A inflação em 2022 superou, mais uma vez, o teto da meta estimada pelo Conselho Monetário Nacional. A meta para o ano passado era de 3,5% e o teto era de 5%.
De acordo com Rafael Pastorello, analista de investimentos e aluno da Eu me banco, uma subida na inflação não deve afetar muito a receita da Camil, especificamente, porque os produtos que ela distribui são mais básicos e menos discricionários digamos assim.
“Se formos pensar, por exemplo, no arroz e no feijão, eles têm uma demanda mais inelástica, ou seja, por mais que o preço suba, a demanda acaba não sendo tão afetada, justamente por se tratar de produtos que fazem parte do prato do brasileiro no dia a dia. Na minha visão, é muito mais fácil o consumidor mudar a proteína do seu prato, substituindo a carne por uma opção de menor preço, do que mudar os produtos de consumo básicos”, disse Pastorello.
A fala do analista vai de encontro ao que Steniski, do TC, explicou ao BP Money. Segundo Steniski, de forma geral, o setor de alimentos é considerado um setor mais defensivo na Bolsa de Valores. “Em momentos inflacionários, as pessoas optam por esse setor porque alimentos é algo que a população não vai deixar de consumir, mesmo que o preço dispare”, disse o especialista do TC.
Para Pastorello, o que pode acontecer é uma migração de alguns produtos, com o aumento da inflação. Dessa forma, os clientes poderão buscar, em vez de uma marca mais premium, um produto de menor valor agregado.
“Acaba que pode ocorrer uma migração nesse sentido, mas mesmo assim não deve afetar tanto a empresa porque, muitas vezes, por uma diferença pequena de preço o consumidor opta pelo produto de melhor qualidade”, pontuou Pastorello.
Camil (CAML3) é resiliente, segundo analistas
A Camil Alimentos anunciou, há cerca de duas semanas, os resultados do terceiro trimestre de 2022. A empresa registrou lucro líquido de R$ 147,1 milhões no período. O número é 22,1% superior ao apresentado no mesmo intervalo de 2021.
De acordo com Pastorello, a Camil pode apresentar certa resiliência por ser uma empresa que tem produtos que vão desde a marca premium até as mais acessíveis.

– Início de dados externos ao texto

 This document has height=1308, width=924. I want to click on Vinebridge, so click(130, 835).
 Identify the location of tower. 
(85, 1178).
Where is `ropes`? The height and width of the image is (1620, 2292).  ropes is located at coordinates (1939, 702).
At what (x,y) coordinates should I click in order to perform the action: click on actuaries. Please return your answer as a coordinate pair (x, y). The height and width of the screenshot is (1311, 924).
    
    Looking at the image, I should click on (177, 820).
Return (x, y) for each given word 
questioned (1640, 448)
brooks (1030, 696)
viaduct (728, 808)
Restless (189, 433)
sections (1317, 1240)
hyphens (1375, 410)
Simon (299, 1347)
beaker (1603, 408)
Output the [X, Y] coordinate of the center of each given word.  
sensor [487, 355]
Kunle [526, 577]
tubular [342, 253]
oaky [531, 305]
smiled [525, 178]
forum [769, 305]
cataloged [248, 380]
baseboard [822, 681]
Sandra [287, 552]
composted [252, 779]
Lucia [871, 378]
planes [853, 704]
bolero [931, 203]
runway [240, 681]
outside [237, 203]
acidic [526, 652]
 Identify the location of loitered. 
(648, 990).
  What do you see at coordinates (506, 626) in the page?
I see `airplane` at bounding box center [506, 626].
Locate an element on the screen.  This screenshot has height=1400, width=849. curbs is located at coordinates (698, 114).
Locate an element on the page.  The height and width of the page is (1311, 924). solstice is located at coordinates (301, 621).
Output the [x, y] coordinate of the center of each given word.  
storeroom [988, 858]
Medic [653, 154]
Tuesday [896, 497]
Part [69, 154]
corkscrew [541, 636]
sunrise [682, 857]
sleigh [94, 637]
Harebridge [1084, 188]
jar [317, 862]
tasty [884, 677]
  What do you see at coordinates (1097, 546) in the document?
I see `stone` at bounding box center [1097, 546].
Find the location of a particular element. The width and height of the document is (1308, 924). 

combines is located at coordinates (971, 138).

“Por isso, não vejo uma grande queda na receita da Camil por conta desse movimento que talvez ocorra com uma parte dos clientes. A empresa, justamente por ter essa característica e estar em um setor mais perene, terá que fazer um reajuste à medida que os preços dessas commodities forem subindo. Com relação à estratégia de precificação, será mantida acompanhando o que vem sendo praticado no mercado”, disse Pastorello.
Para Luan Alves, analista chefe da VG Research, a Camil possui uma correlação grande entre o preço da ação e a commoditie (arroz) e, por isso, a empresa deve ser beneficiada nos próximos resultados.
“Temos uma expectativa de alta no alimento devido a baixa produção no ano corrente, o que deve beneficiar os resultados da companhia a frente”, disse Alves.
“A Camil, historicamente, tem conseguido repassar a alta do preço do arroz para o preço de seus produtos, diluindo os seus custos fixos e entregando uma boa rentabilidade. Tem empresas listadas como foi o caso da M.Dias Branco que teve mais dificuldade em repassar o preço do trigo em seus produtos”, completou o analista da VG Research.
M. Dias Branco não tem o mesmo poder de repasse nos preços
Empresa “rival” da Camil, a M. Dias Branco (MDIA3), segundo analistas, é um exemplo de empresa que não consegue repassar tão bem os preços, quando há um aumento devido a inflação.
“A M. Dias Branco, que é uma indústria e produz biscoitos, massas, entre outros produtos, já sofre muito mais com a inflação alta, porque ela precisa muito de trigo, é o principal insumo dela e o trigo foi um dos insumos que mais disparou ainda mais na guerra da Ucrânia, então foi um momento bem mais delicado. A M. Dias também não tem tanto poder de repasse de preços, porque grande parte das receitas dela vem de classes mais baixas. Ela comercializa para as classes B e C”, afirmou Steniski.
Segundo o especialista do TC, a M. Dias Branco sofre mais do que a Camil por ter um ticket menor e mais concorrentes.